=== Work to complete ===
Reproduce the listing from the line containing "This screenshot has height=619, width=704." through the end of the listing, inclusive, substituting "screen capture" for "screenshot" and keeping everything else the same. Omit the pictures from your answer.

(Stored records)
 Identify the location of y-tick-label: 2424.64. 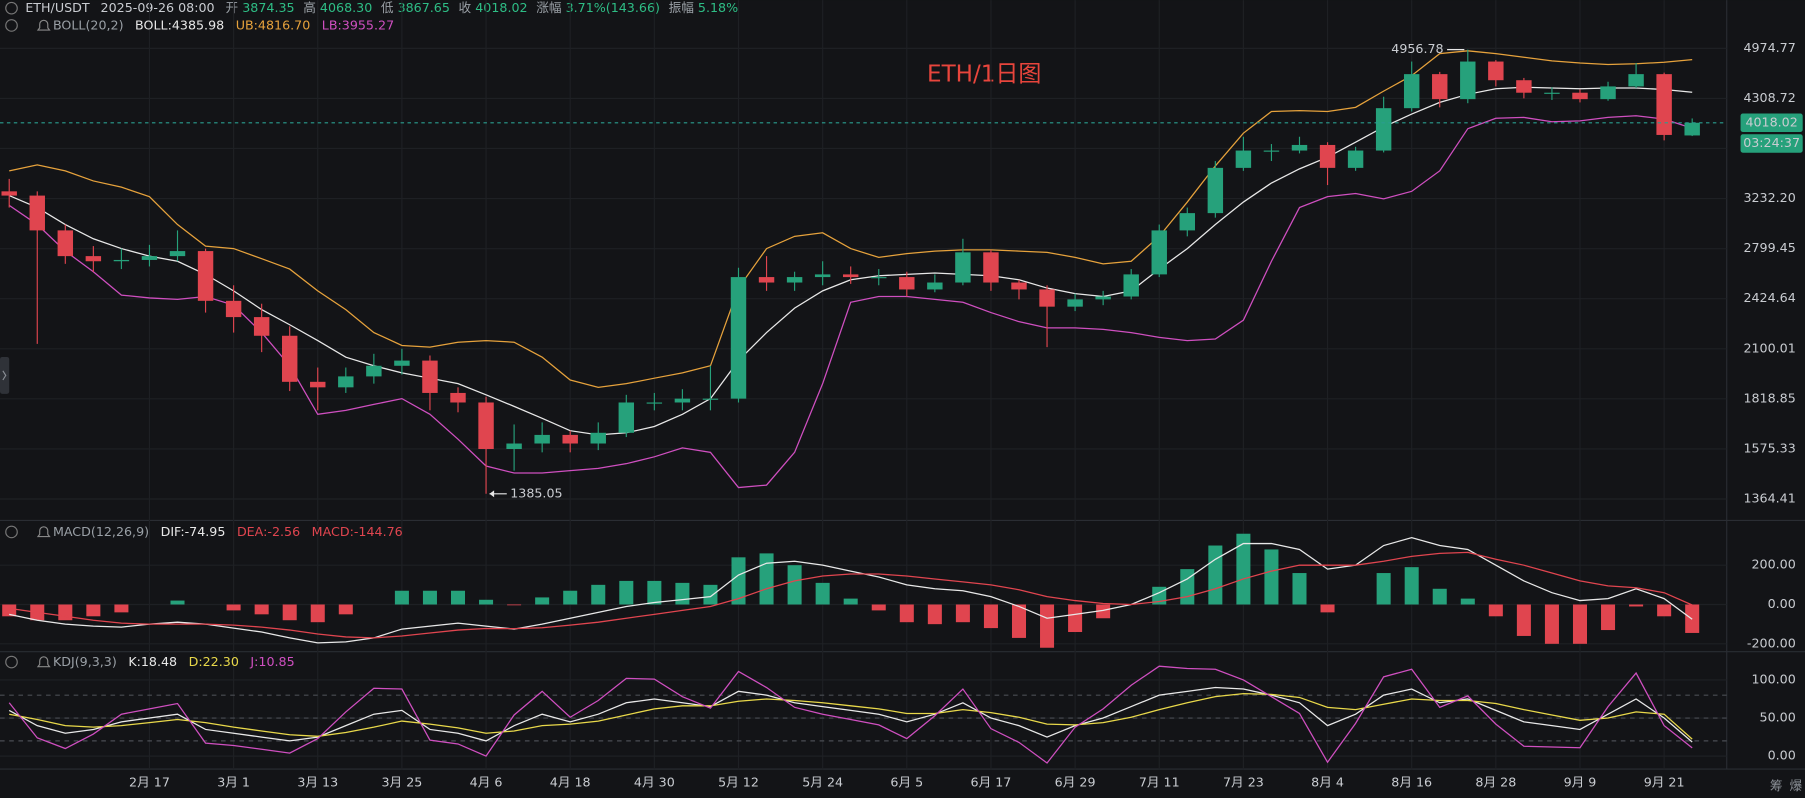
(1769, 298).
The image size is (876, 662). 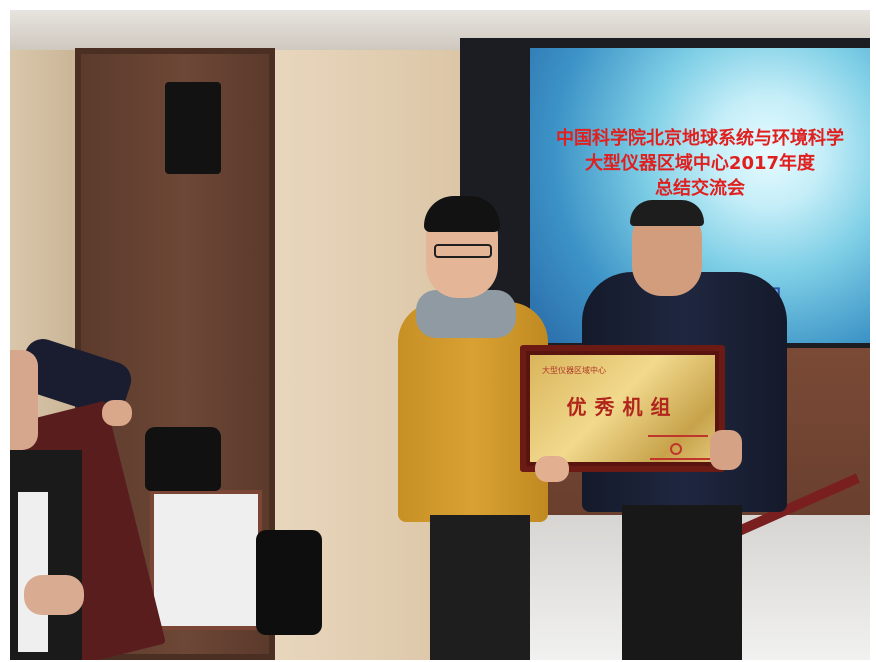 I want to click on plaque-header: 大型仪器区域中心, so click(x=574, y=370).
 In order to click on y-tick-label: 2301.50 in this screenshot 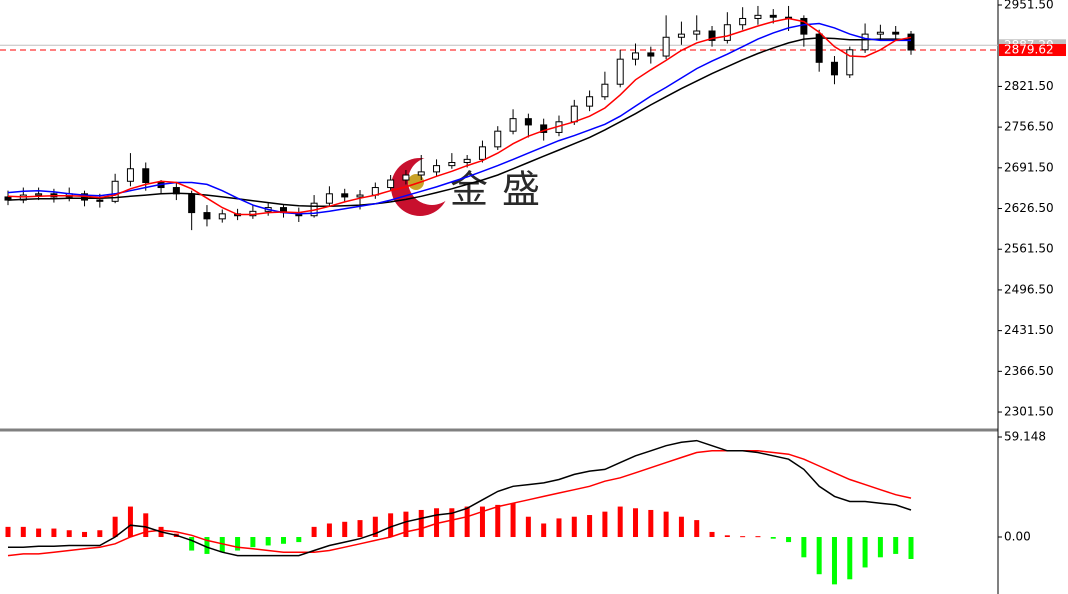, I will do `click(1029, 412)`.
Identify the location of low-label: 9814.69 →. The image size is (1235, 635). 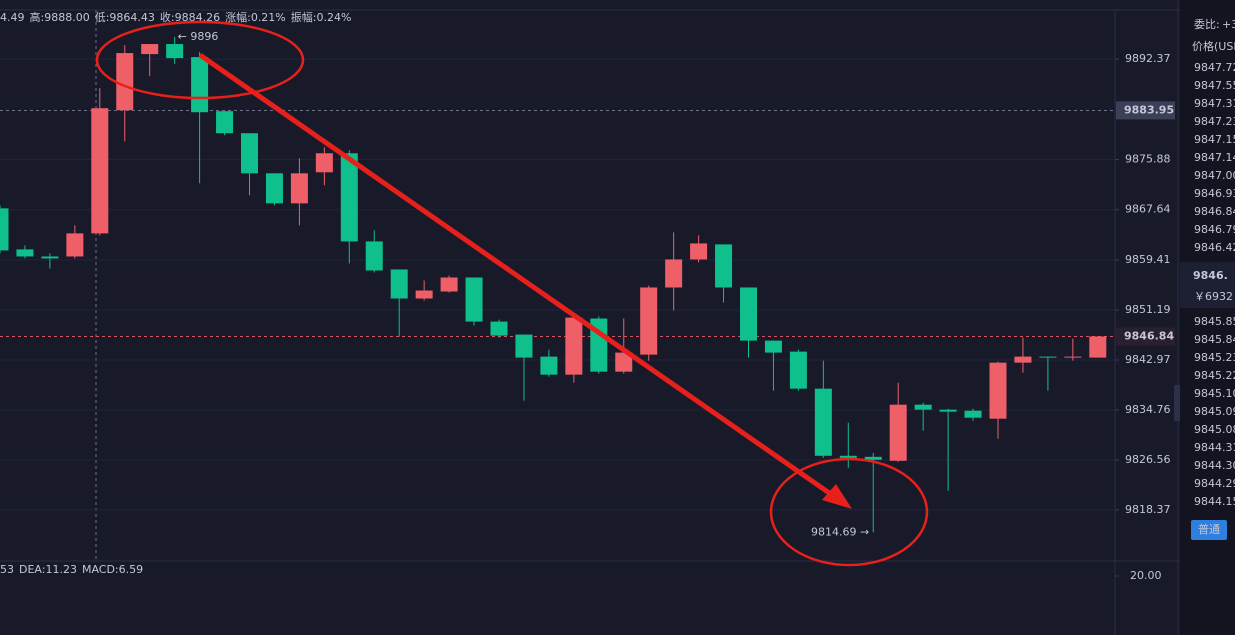
(840, 532).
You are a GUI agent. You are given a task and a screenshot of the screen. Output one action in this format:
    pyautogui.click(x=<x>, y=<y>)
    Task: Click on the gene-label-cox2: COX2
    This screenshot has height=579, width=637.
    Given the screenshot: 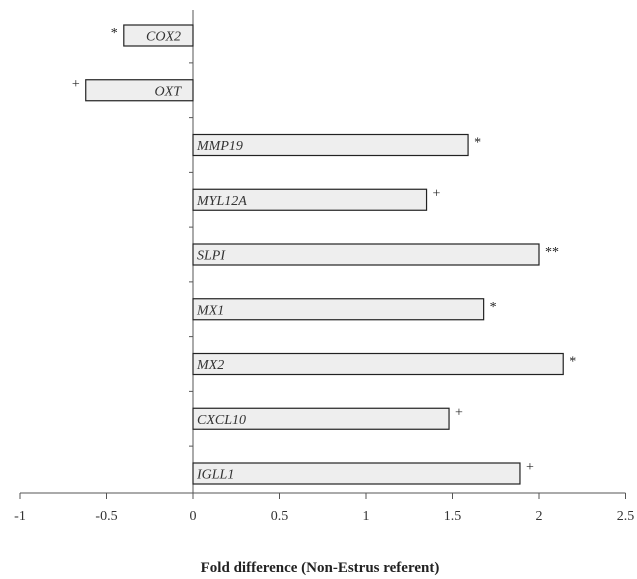 What is the action you would take?
    pyautogui.click(x=164, y=38)
    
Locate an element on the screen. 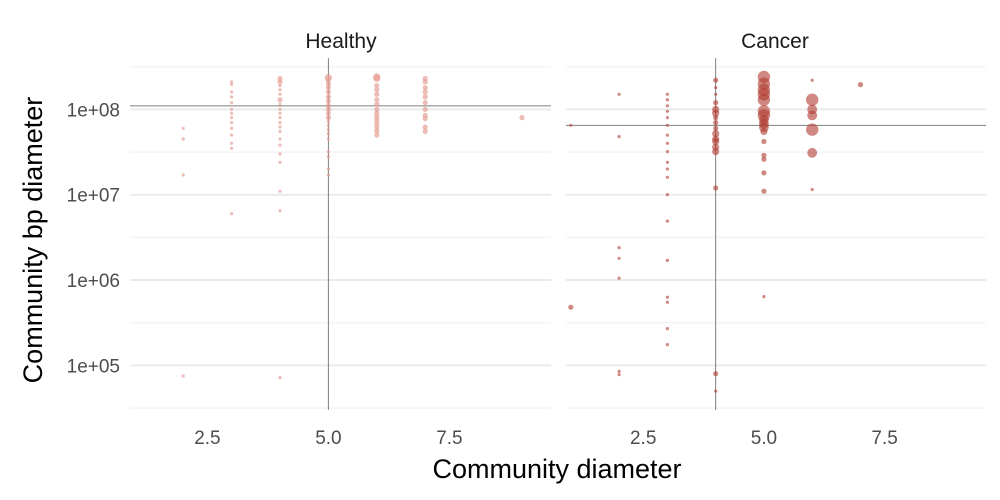 Image resolution: width=1000 pixels, height=500 pixels. y-tick-labels: 1e+05 1e+06 1e+07 1e+08 is located at coordinates (94, 238).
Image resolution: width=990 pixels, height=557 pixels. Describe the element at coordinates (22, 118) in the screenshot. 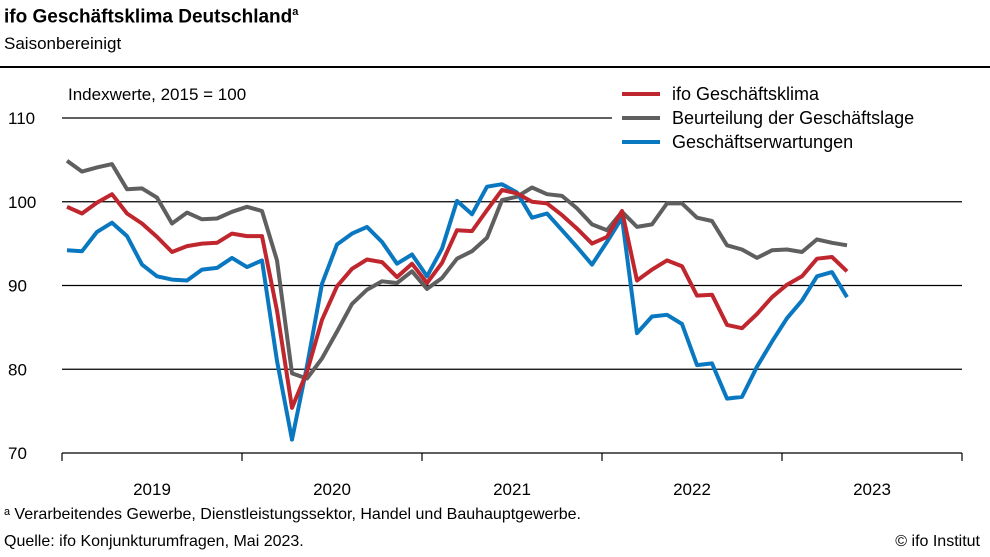

I see `y-tick-label: 110` at that location.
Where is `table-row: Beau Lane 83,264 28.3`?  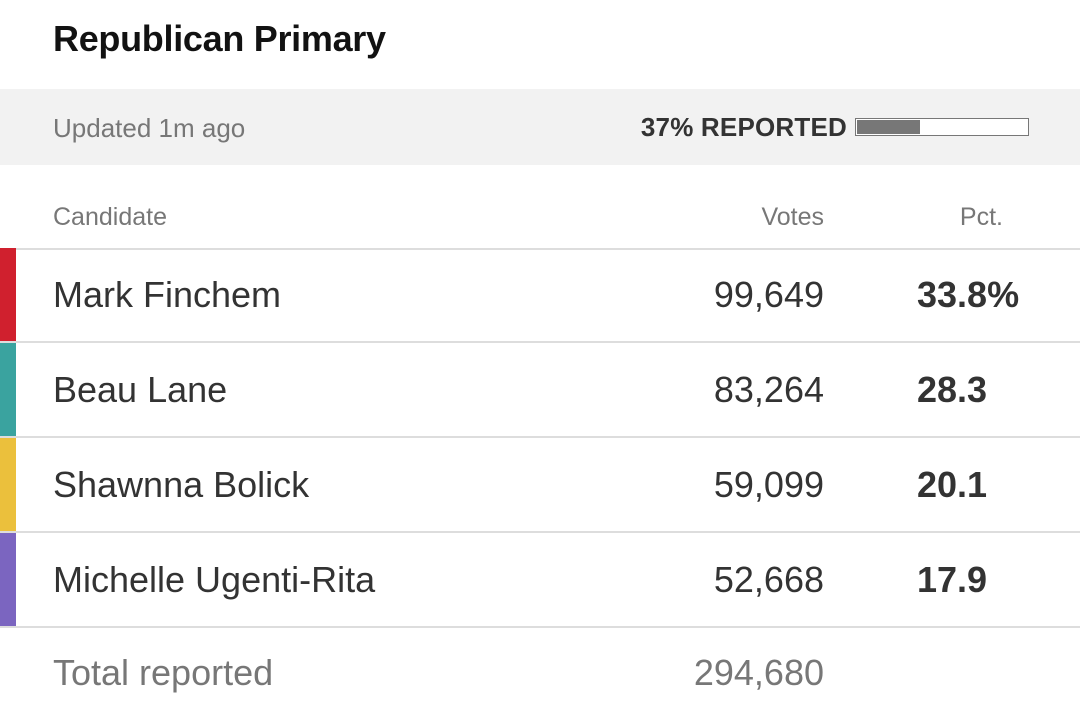 table-row: Beau Lane 83,264 28.3 is located at coordinates (540, 390).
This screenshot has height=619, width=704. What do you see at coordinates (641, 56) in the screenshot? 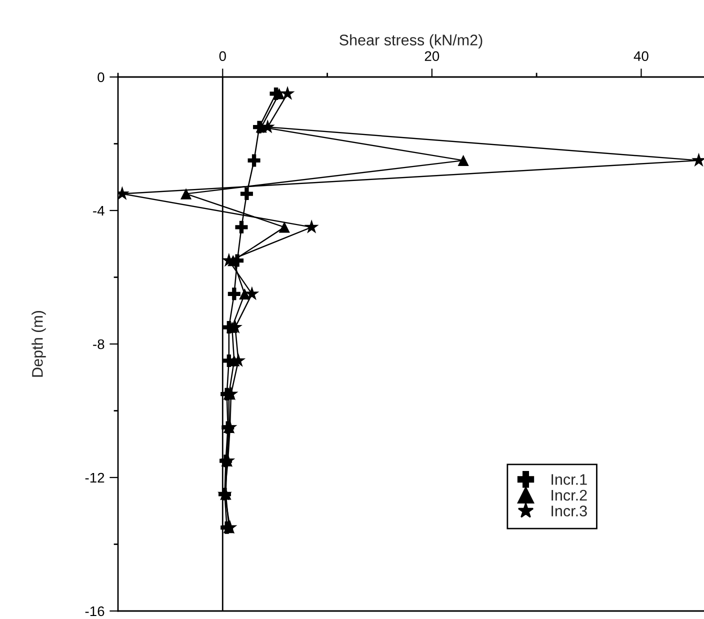
I see `x-tick-label: 40` at bounding box center [641, 56].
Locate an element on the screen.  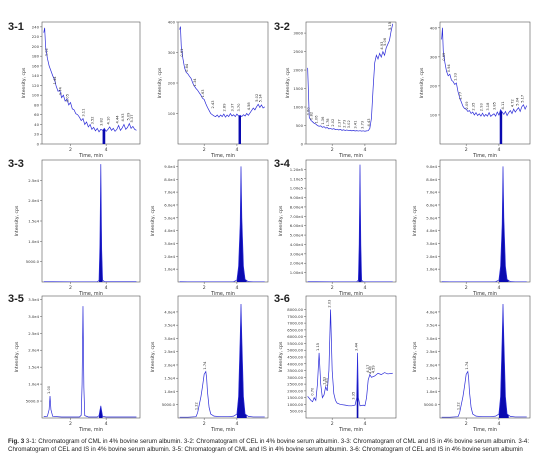
y-tick-label: 2000.00 is located at coordinates (295, 390).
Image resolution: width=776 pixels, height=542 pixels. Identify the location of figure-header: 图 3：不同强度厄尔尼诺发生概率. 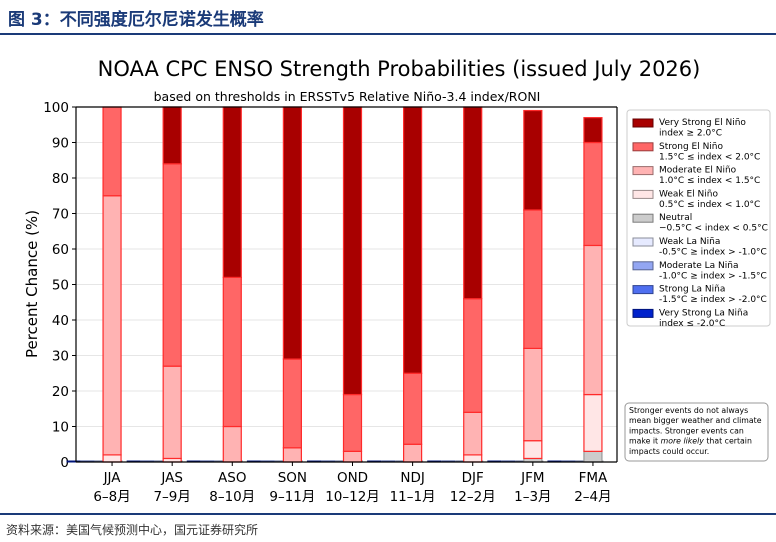
(388, 18).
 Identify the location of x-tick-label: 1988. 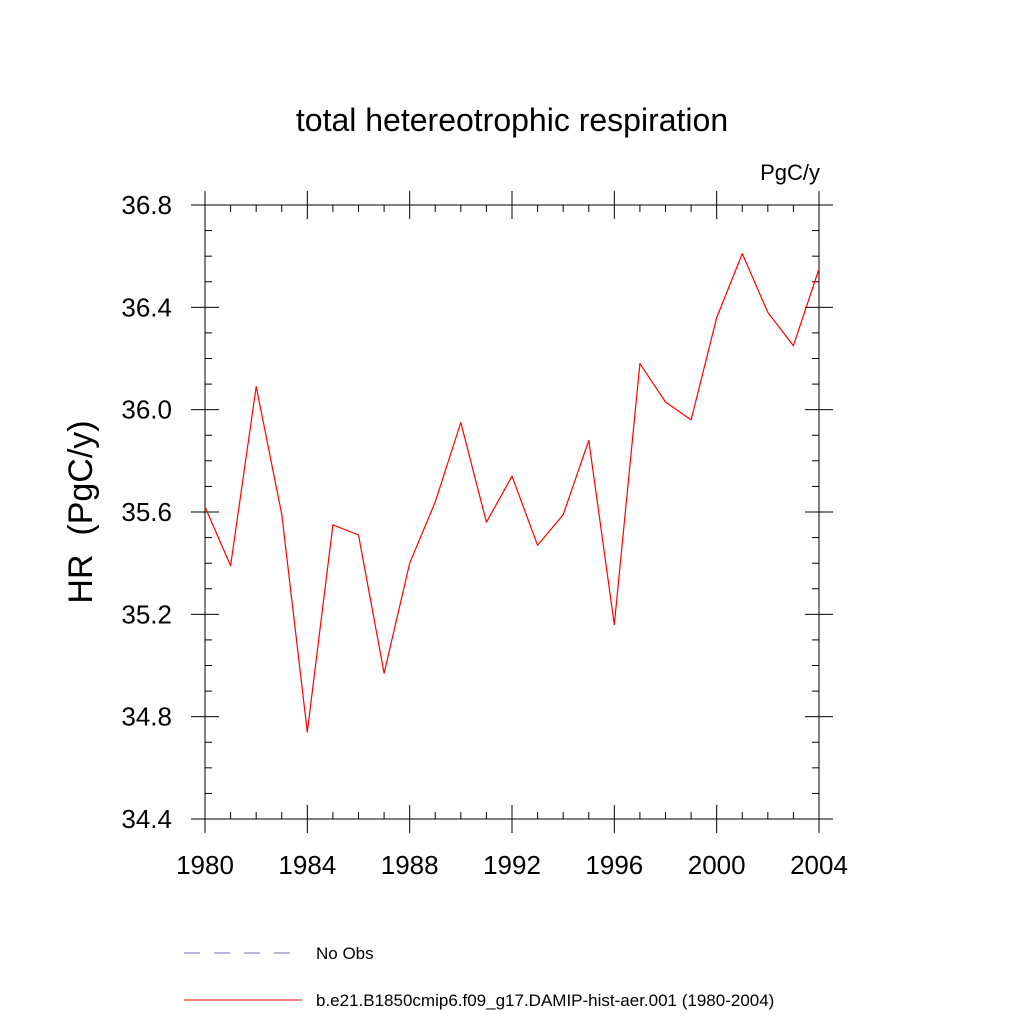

=== Solution ===
This screen capture has height=619, width=704. What do you see at coordinates (641, 56) in the screen capture? 
I see `x-tick-label: 40` at bounding box center [641, 56].
Locate an element on the screen.  
y-tick-label: 2000.00 is located at coordinates (295, 390).
Image resolution: width=776 pixels, height=542 pixels. Identify the location of figure-header: 图 3：不同强度厄尔尼诺发生概率. 
(388, 18).
 Identify the location of x-tick-label: 1988. 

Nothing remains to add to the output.